= Tian Chengping =

Chinese politician

Tian Chengping (田成平 (Tián Chéngpíng); born January 1945) is a politician in the People's Republic of China.

== Biography ==

Born in Daming County, Hebei Province, Tian joined the Chinese Communist Party (CCP) in April 1964, and started working in February 1968. He served in the Beijing Petrochemical Factory, the Qianjin Chemical Industry Factory affiliated to Beijing Petrochemical Factory, and the Yanshan Petrochemical Corporation. He was appointed the secretary of the CCP committee in the Xicheng District of Beijing in 1984. In 1988, he was transferred to Qinghai Province and served as the vice secretary of the CCP Qinghai committee.
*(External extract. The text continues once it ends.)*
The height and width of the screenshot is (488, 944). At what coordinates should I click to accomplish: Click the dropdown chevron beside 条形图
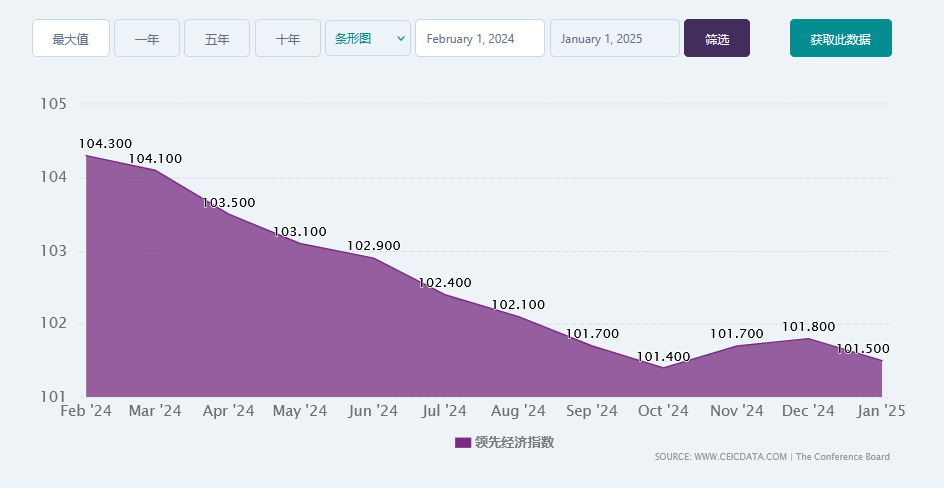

He became the acting governor of Qinghai in December 1992, and was confirmed as governor in January 1993. In 1997, he was elevated to the position of secretary of the CCP Qinghai committee. In 1998, he was additionally elected as the chairman of the Qinghai provincial People's Congress. He became the Party chief of Shanxi Province in 1999, and was elected chairman of the Shanxi provincial People's Congress in January 2003. From July 2005 to March 2008, he served as the Minister of Labor and Social Security of China (now the Ministry of Human Resources and Social Security of the People's Republic of China, or MOHRSS).

He is the son of Tian Ying, a former vice governor of Hubei Province.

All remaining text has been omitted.